VLT stands for “visible light transmission.” It is expressed in a percentage point. It is the term used to describe how light or dark a window tint is.

For example, a 5% window tint is very dark. It is also referred to as “limo tint.” If the VLT is 5%, this means that the tint transmits 5% of the light through it, and blocks the remaining 95%.

A 35% tint is lighter. It transmits 35% of the light through it, and blocks the remaining 65%.

What happens to the remaining light that’s not transmitted through the tint?

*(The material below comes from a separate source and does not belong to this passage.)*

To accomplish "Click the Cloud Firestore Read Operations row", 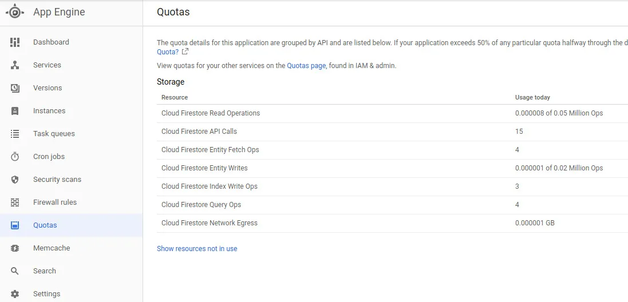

It’s reflected away, or absorbed by the tint.

These 2 scenarios are known as VLR, VLA. Visible light transmittance, and visible light absorbance.

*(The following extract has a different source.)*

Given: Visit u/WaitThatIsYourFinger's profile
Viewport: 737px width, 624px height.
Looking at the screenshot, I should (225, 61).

The VLT + VLR + VLA always equal 100%.

For more information on window tint, visible light transmittance, absorbance, or reflectance, contact us any time.

http://www.TintGuys.ca

http://www.facebook.com/tint.guys.toronto

 

 

 

 

Laser cut window tint. Is it really cut with a laser beam??? :)

The answer to this question is of course no!!! The first step in tinting a vehicle’s windows (after preparing the vehicle by cleaning the windows, and in some cases removing headrests, door panels, or rubber trims) is to cut the tint material to size to fit the windows of the given vehicle. This can be done by a skilled tinter by hand, using a cutting blade, or by a special cutting machine. The machine is connected to a computer loaded with a program that has the exact pattern for every window, for almost every make and model vehicle going back to the early 90’s. The machine feeds the tint roll through and controls a blade which cuts the exact pattern into the tint. This process is known as “computer cutting” as opposed to “hand cutting.” Here in Toronto, many people refer to “computer cutting” as “laser cutting.” It’s the same thing. There is no laser beam involved.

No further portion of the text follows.